━━━━━ SOURCE DOCUMENT

We confirmed that this provided identical results to a binomial enrichment model for integer counts of amino acids (55) but allowed for partial assignment of peptides to clusters.
Quantifying the influence of sequence versus data
The magnitude of the weight used to scale the sequence and data scores is arbitrary. We do know that with a weight of 0 the model only uses the phosphorylation measurements. Alternatively, with an enormously large weight the motif information is prioritized. However, we do not know to what extent each information source is prioritized in general. Therefore, to quantify the relative importance of each type of data, we calculated our clustering results at each weighting extreme, and then calculated the Frobenius norm of the resulting peptide assignments between those and the clustering of interest.
Generating Cluster Motifs and Upstream Kinase Predictions
For each cluster we computed a position-specific-scoring matrix (PSSM). To do so, we populated a residue/position matrix with the sum of the corresponding cluster probabilities for every peptide. Once all peptides were accounted for, the resulting matrix was normalized by averaging the mean probability across amino acids and log2-transformed to generate a PSSM. In parallel, we computed a PSSM including all sequences that served as background to account for the different amino acid occurrences within the data set. Then, we subtracted each cluster PSSM with the background PSSM and limited any large negative numbers to −3. Next, we extracted several kinase specificity profiling results from the literature (16, 18, 18, 19). The distance between PSSM and PSSL motifs was calculated using by the Frobenius norm of the difference. Motif logo plots were generated using logomaker (56).

━━━━━━━━━━
━━━━━ DATA LISTING

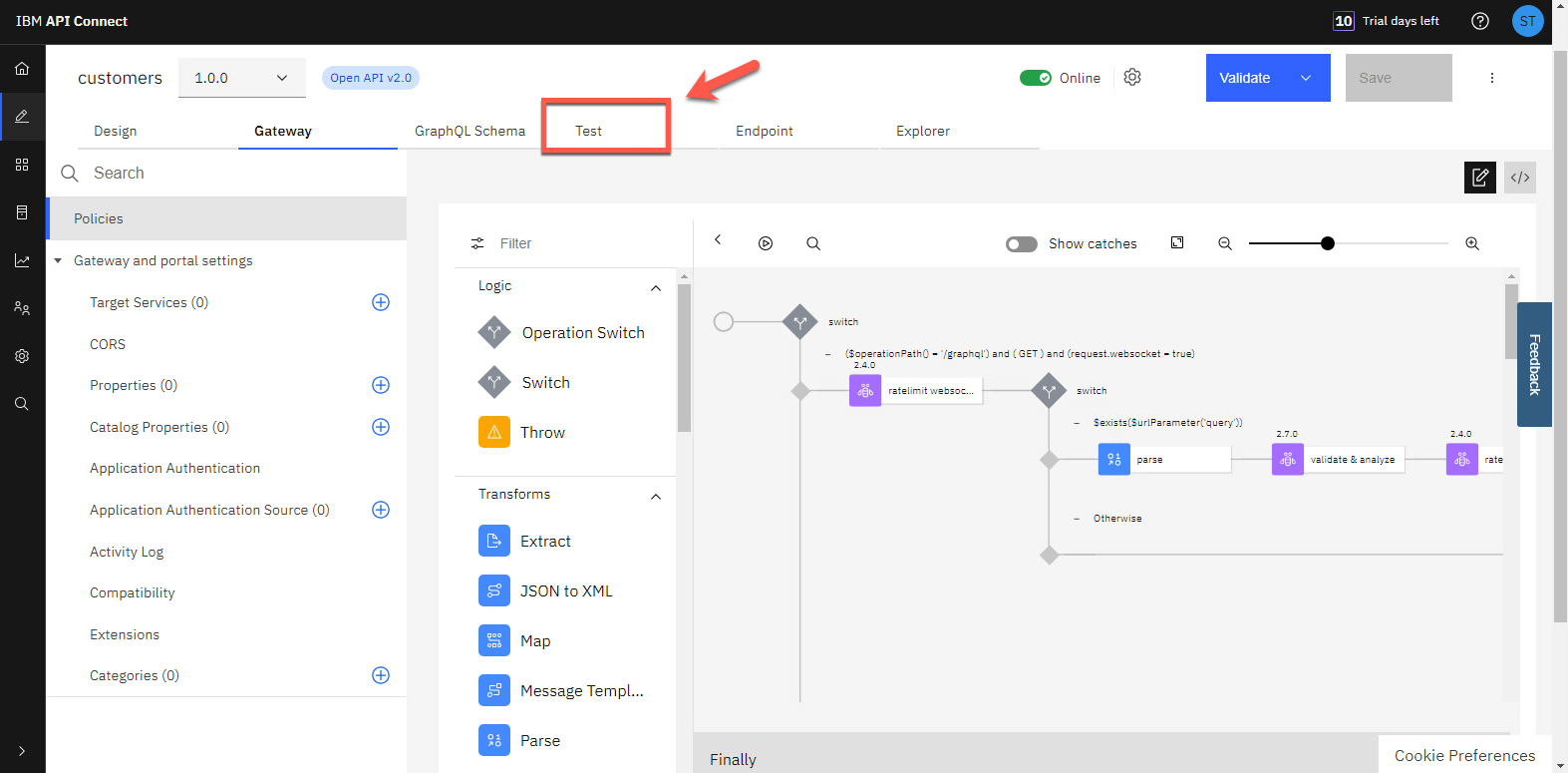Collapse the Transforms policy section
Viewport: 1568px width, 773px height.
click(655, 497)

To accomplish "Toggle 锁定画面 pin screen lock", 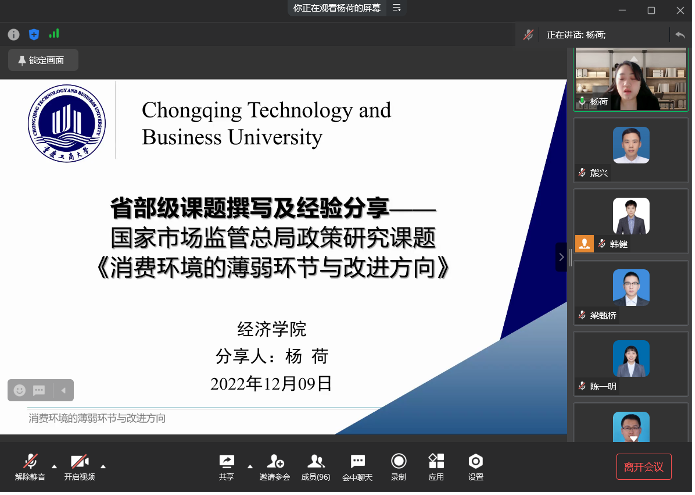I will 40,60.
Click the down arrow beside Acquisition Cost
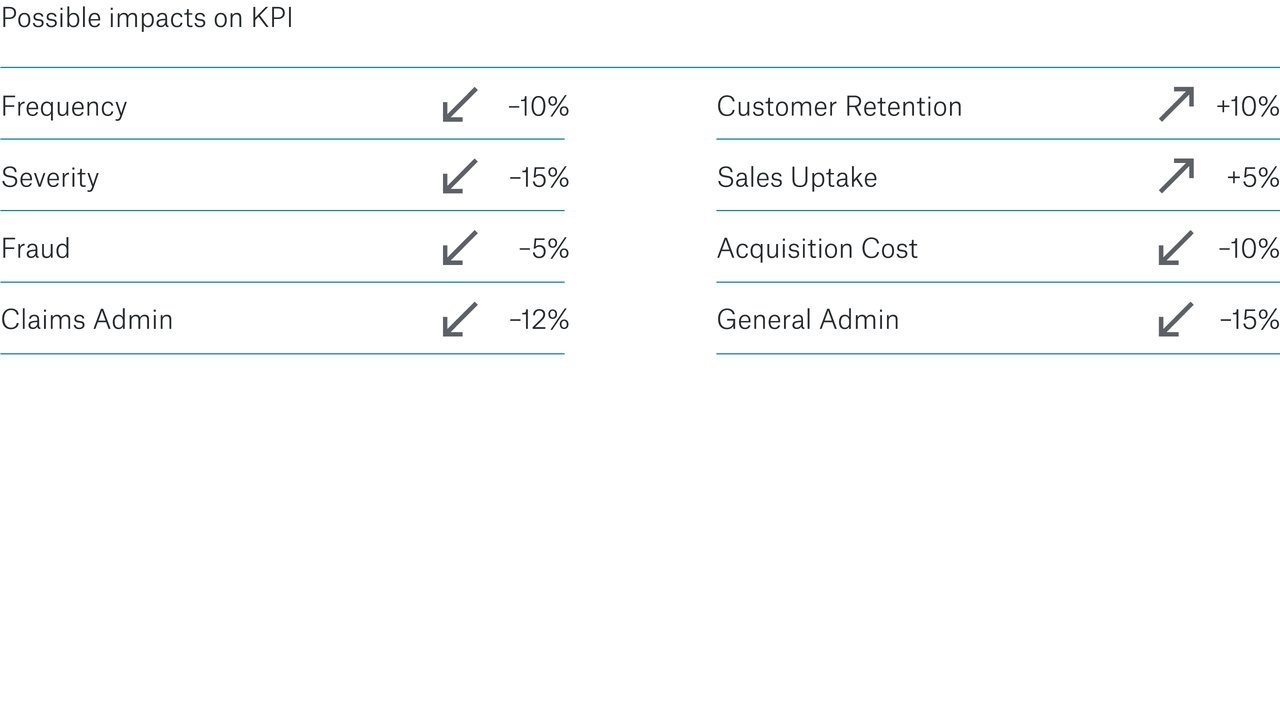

━━━━━━━━━━

* [EXERCISE INSTRUCTIONS]:
**a.** List every distinct reference number cited in the methods excerpt, giving each number once in the order it first appears.
**b.** Using the methods excerpt, answer these questions:
(i) With a weight of 0, what does the model use?
(ii) To what value were large negative numbers limited after subtracting the background PSSM?
(iii) What tool was used to generate the motif logo plots?

* [SOLUTION SET]:
**a.** 55, 16, 18, 19, 56

**b.**
(i) Only the phosphorylation measurements.
(ii) −3
(iii) logomaker